▸ TEXTE FOURNI:
------------

L’édit de Fontainebleau

Parmi les dates qui font l’Histoire, celle du 18 octobre 1685 fait partie des plus importantes tant par ses effets que par sa mémoire. Petite chronique d’un édit royal…
© DR 

À partir de 1661, le jeune Louis XIV décide d’administrer seul le royaume. Sa politique est celle d’une centralisation générale que l’on a appelé « absolutisme ». Cette forme de pouvoir se résume en une formule : « Une foi, une loi, un roi ». Mais le roi rencontre une embûche dans son entreprise : son grand-père Henri IV avait signé en 1598 l’édit de Nantes tolérant l’exercice du culte réformé dans le royaume. Pour la première fois en Europe, deux confessions pouvaient alors coexister. Pour Louis XIV, cette situation représentait un risque de contre-pouvoir, une altération de son absolutisme, voire d’une ingérence étrangère car les protestants ont toujours été soupçonnés d’être trop proches des nations européennes, notamment de l’Angleterre… Il fallait donc tout tenter pour éradiquer le protestantisme. 

 

Durant vingt ans, l’édit de Nantes va être appliqué « à la rigueur », c’est-à-dire en amoindrissant la tolérance et interdisant peu à peu tout ce que l’édit ne mentionnait pas. Ainsi des temples sont rasés car jugés trop proches d’édifices catholiques, le chant des psaumes prohibé de l’espace public, les synodes et colloques des Églises réformées empêchés de se tenir. 

 

Pour encourager l’abjuration, Pélisson, homme de lettre initialement protestant, crée en 1675 la caisse des conversions. L’idée est simple : donner de l’argent aux protestants en échange de leur conversion. Le succès n’est pas au rendez-vous… 

 

La législation se durcit donc encore. Des temples sont à nouveau détruits. L’enseignement protestant est démantelé depuis les écoles jusqu’aux académies (les protestants avaient alors quatre universités : Saumur, Sedan, Die et Montauban puis Puylaurens). Les chambres mi-partis (soit la parité entre catholiques et protestants dans certaines institutions) sont dissoutes. Enfin, on en vient à interdire certaines professions à ceux de la « religion prétendue Réformée » : notaire, sage-femme, médecin… On interdit aux protestants d’épouser des catholiques et ces derniers ont défense de se convertir au protestantisme.

------------

▸ EXTRAIT DE DONNÉES:
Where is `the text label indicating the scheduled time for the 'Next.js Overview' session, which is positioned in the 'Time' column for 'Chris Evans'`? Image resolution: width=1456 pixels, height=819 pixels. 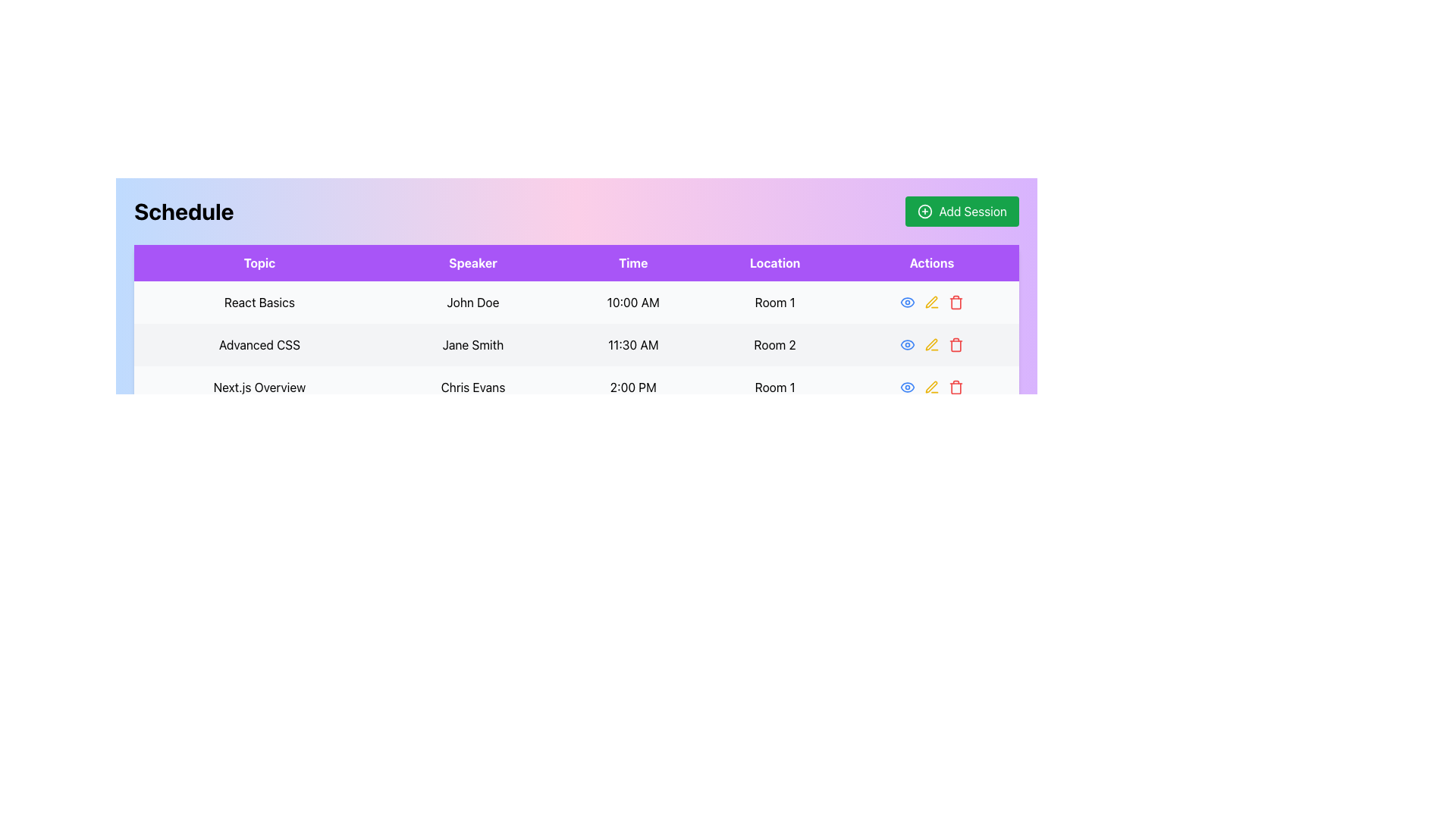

------------

▸ CONSIGNE:
Traduisez en anglais cette phrase du texte sur l’édit de Fontainebleau : « Pour la première fois en Europe, deux confessions pouvaient alors coexister. »

▸ EXERCICE CORRIGÉ:
For the first time in Europe, two denominations could then coexist.